Cuneiform, Nuzi, semantic determinative, gender
§1. The Textual Record
§1.1. Determinatives for both masculine (sign DIŠ = m) and feminine (sign MUNUS = f) gender are found before the names of women in some Nuzi documents. There are several occurrences of this in the archive of Tulpun-naya, a group of texts mainly consisting of real estate documents, records of title to movable property, tidennūtu contracts, and court rulings. Three of these occurrences were noted by Pfeiffer (Pfeiffer & Speiser 1936):
(1) mftu-ul-pu-na-a-a in AASOR 16, 24 obv. 7, a document where a father gives his son as a tidennūtu pledge to Tulpun-naya (scribe: Nabu-nāşir).
(2) mfki-sa-a-a in AASOR 16, 33 obv. 14, a court ruling that gives Tulpun-naya the right to marry off Kisaya, a girl that she has adopted (scribe: Uta-an-dul3).
(3) mftul2-˹pu˺-un-na-a-a in AASOR 16, 38 rev. 8, a trial that confirms the right of Tulpun-naya to recover the piece of movable property that she has lent another (scribe unknown).
§1.2. Collations of the texts from the archive of Tulpun-naya have revealed further occurrences of women’s names with both gender determinatives who were not recognized by Pfeiffer in his original transliterations of the texts (collations are indicated with an asterisk):
(4) m*ftu4-ul-pu-un-na-a-a in AASOR 16, 15 obv. 18, a title of property concerning an orchard purchased by Tulpun-naya (scribe: Nabu-ila ).
(5) m*ftul2-pu-un-na-a-a in AASOR 16, 27 obv. 14, a tidennūtu contract. As in (1), a father gives his son as a pledge to Tulpun-naya (scribe: Urhiya, son of Keliya)
(6) m*ftu3-ul-pu-un-na-a-a in AASOR 16, 33 obv. 7; cf. no. (2).
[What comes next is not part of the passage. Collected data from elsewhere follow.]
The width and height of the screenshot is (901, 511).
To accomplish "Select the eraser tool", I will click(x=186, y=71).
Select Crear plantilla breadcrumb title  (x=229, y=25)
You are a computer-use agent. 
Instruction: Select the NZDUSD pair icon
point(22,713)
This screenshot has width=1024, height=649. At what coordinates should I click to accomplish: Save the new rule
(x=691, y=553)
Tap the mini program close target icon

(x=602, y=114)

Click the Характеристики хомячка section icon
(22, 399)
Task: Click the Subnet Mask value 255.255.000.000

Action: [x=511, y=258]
(7) m*ftu3*-ul-pu-un-na-a-a in AASOR 16, 40 obv. 12 in which a hābiru declared before the court that he belongs to Tulpun-naya (scribe: Šumu-libši, son of Taya).
(8) m*fhi-a-re-el-li in AASOR 16, 43 obv. 14, another court ruling that acknowledges Hanate, a maidservant of Tulpun-naya, as the adopter of Hiar-elli and Šukr-apu’s daughter (scribe: Amurriya, son of Šamas-iddina).
§1.3. Beyond this archive, the use of double determinative may be found in at least one other document:
(9) mfši-ne2-en-na-a-a in HSS 19, 139 obv. 4, a divorce deed in which Kittu declares before witnesses that he had abandoned his wife Šinen-naya and her children (scribe unknown).
§2. References Commentary
§2.1. In (4), (5), (6), (7) and (8), Pfeiffer transliterated /f/, probably because he believed the initial DIŠ was in fact the small vertical wedge normally expected just before or inside MUNUS. This explanation is consistent with Pfeiffer’s transliteration /mf/ in (1), (2) and (3): in these examples two vertical wedges are indeed present (a “full size” one before the MUNUS sign and a short one as a part of it).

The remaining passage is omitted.